→ What is asked:
a - Summarize the blog entries in two sentences.
b - Resume the blog entries after their last sentence.

Feel-good site o' the day: "At do-gooder.org, we focus on short-term, measurable projects -- small projects that can be completed -- such as sending 500 books to a library that has been flooded, sending 600 pairs of mittens to orphans in Kazakhstan, sending art supplies to children in Bolivia, providing web design or other media services to a struggling rural cooperative, or volunteering to teach basic computer skills to women in Appalachia." It doesn't collect money, rather you send money or goods directly to each project.

June 14, 2004

Oh, this is much fun. Schoolchildren illustrate idioms, drawing pictures of "a bee in her bonnet," "a hill of beans," "a penny for your thoughts." One of my faves: What it looks like to "have a crush on someone." Heh.

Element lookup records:
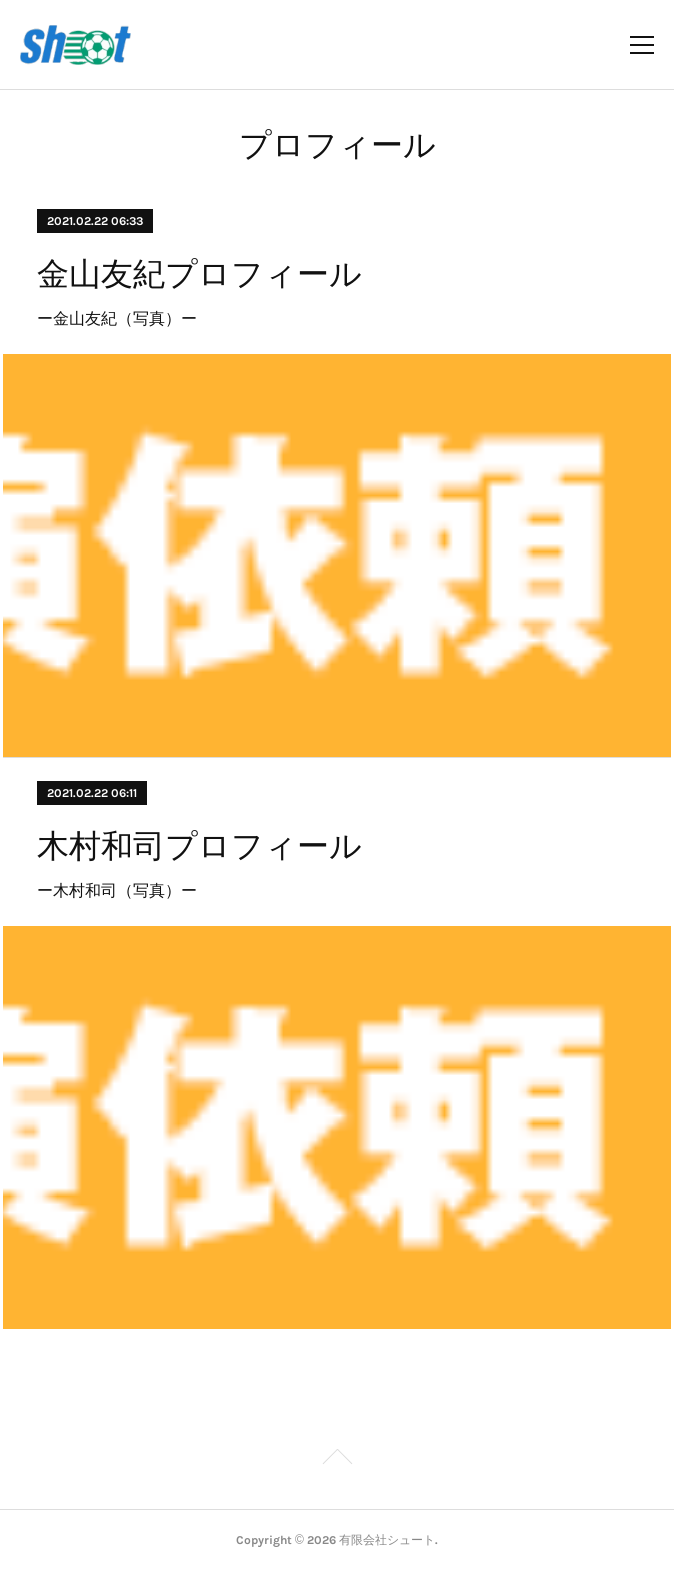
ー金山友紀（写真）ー (117, 318)
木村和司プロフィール (199, 846)
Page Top (337, 1460)
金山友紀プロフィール (199, 274)
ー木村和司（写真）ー (117, 890)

→ Written responses:
a - A featured site, do-gooder.org, focuses on small, short-term, measurable projects such as sending books to a flooded library, mittens to orphans in Kazakhstan and art supplies to children in Bolivia, and it collects no money, since donors send money or goods straight to each project. An entry dated June 14, 2004, points to a site where schoolchildren draw pictures of idioms like "a bee in her bonnet" and "a hill of beans," and the writer names the drawing of "have a crush on someone" as a favorite.

b -
June 11, 2004

Long-distance string art. "Take a string. Connect one end to a point on the Earth. Connect the other end to another point on the Earth." A fascinating art project for our SanFran monkeys to check out! (In Frames, under "News" on the left)

June 09, 2004

Planet Lava, for all your discontinued Lava Lamp and inflatable furniture and glitter lamp and plasma lamp needs ("and, of course, air pumps").

June 07, 2004

Ladies and gentlemen, warm up those arms. Yes, it's time for the second annual national air-guitar championships! Which culminates in the air-guitar world championships in Finland. Novices and wannabes, check this out.

June 04, 2004

And now, for those cultured monkeys among us, here are "banana-fied" lyrics to popular Broadway shows, complete with corresponding banana illustration. Bravo!

June 03, 2004

A basket of sleepy puppies! and fluffy clouds! and cute babies! and happy sunshine! (The preceding has been your official Break From Scary Evil Conspiracy Posts. Feel free to proceed with your day. Thank you.)

June 02, 2004

Surrealestate: "As the Official Registrar of the Collective Unconscious (TM), we are able to provide you with a title deed to your own unique parcel of this vast ephemeral wilderness." Not to mention a weird computer lady with cleavage and blowy hair speaking to you.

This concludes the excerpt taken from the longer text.